Required work » Copy the text of the records below line for line, without any changes, and leave out the pictures.

--- START Material to process ---

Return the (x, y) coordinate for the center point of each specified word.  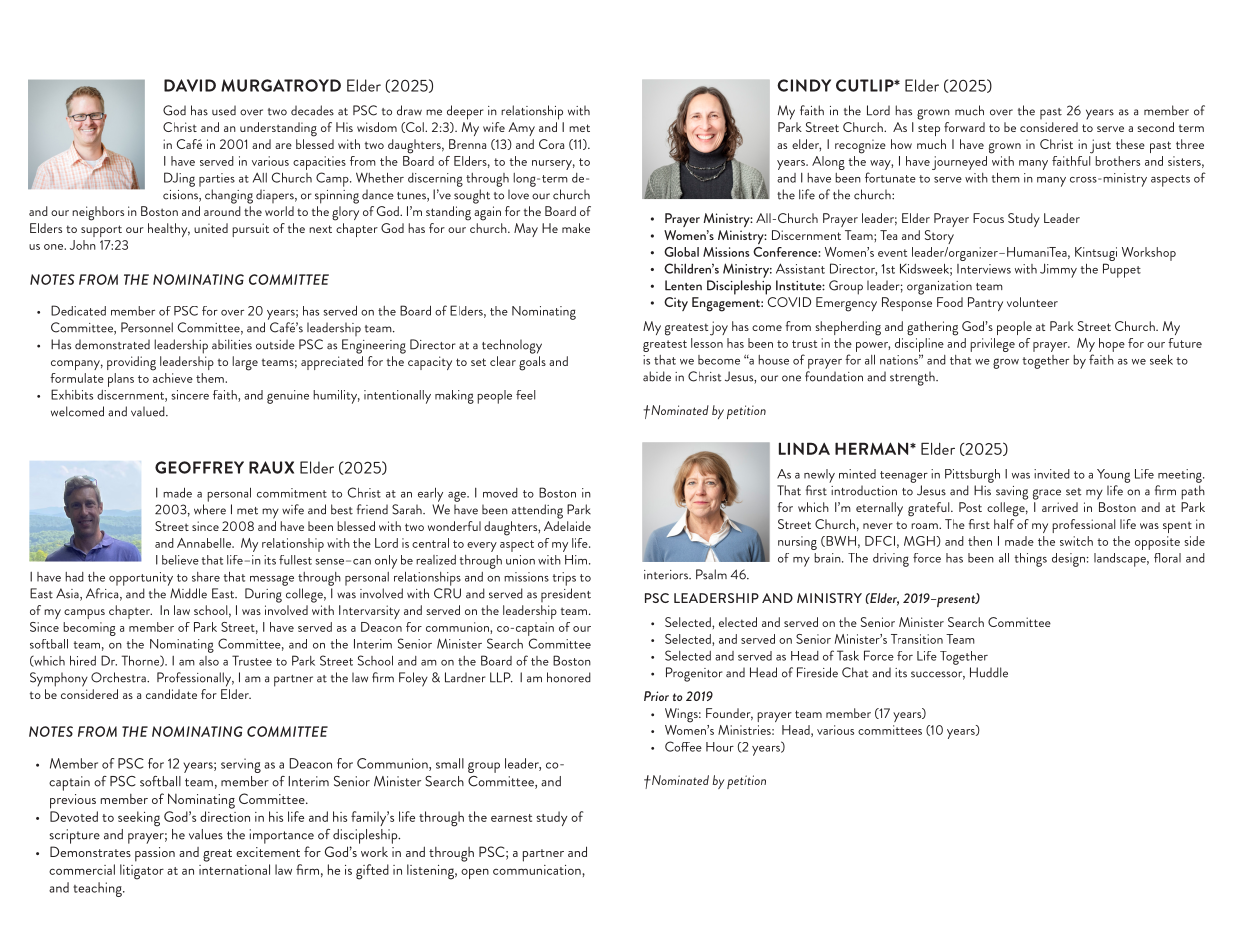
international (234, 869)
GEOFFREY (199, 467)
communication (537, 870)
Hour (720, 747)
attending (537, 511)
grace (1047, 494)
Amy (521, 129)
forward (964, 127)
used (224, 110)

--- END Material to process ---

Expected output »
Return the (x, y) coordinate for the center point of each specified word.  
international (234, 869)
GEOFFREY (199, 467)
communication (537, 870)
Hour (720, 747)
attending (537, 511)
grace (1047, 494)
Amy (521, 129)
forward (964, 127)
used (224, 110)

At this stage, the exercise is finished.